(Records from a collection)
- - -
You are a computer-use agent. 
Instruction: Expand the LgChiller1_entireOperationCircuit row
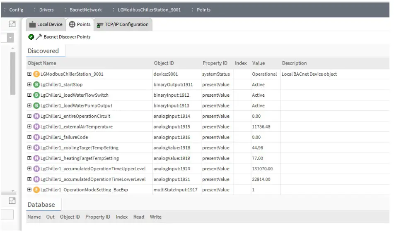(29, 116)
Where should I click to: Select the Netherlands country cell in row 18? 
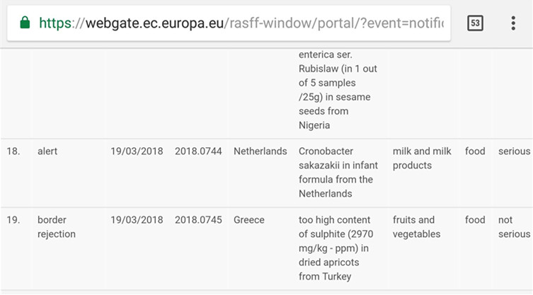coord(260,151)
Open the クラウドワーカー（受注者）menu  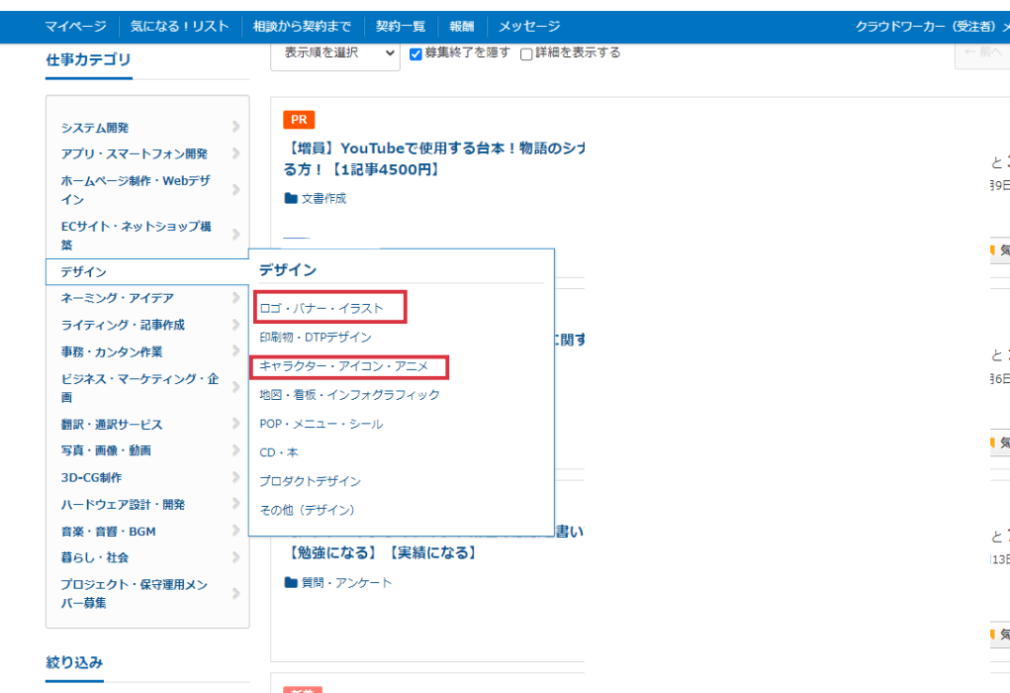[x=930, y=27]
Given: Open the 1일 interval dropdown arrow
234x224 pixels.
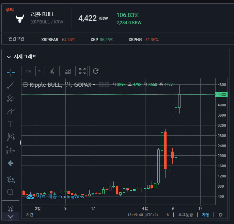Looking at the screenshot, I should click(x=39, y=71).
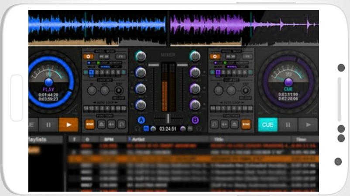Toggle the orange record button on left deck
350x196 pixels.
(x=89, y=56)
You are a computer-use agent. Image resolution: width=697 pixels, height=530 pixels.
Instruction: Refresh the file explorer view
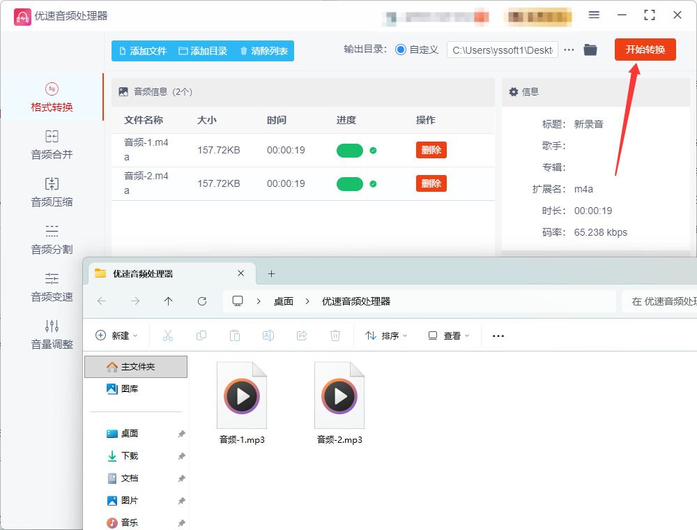(x=202, y=301)
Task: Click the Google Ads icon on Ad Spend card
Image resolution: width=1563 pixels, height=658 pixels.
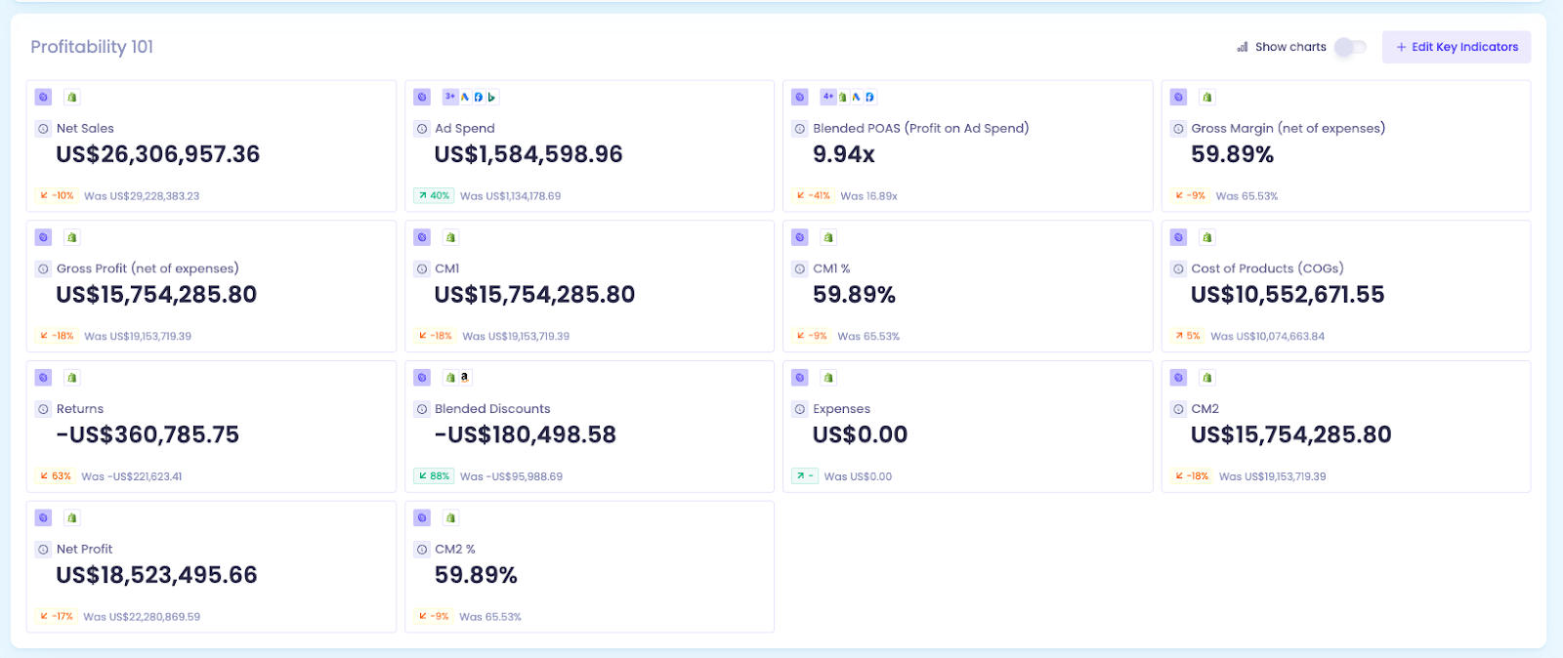Action: 465,97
- - -
Problem details
From the line holding "Task: Click the" down to the final line of the entries above, print every line exactly. Pictures do not go in.

Your response
Task: Click the Google Ads icon on Ad Spend card
Image resolution: width=1563 pixels, height=658 pixels.
Action: 465,97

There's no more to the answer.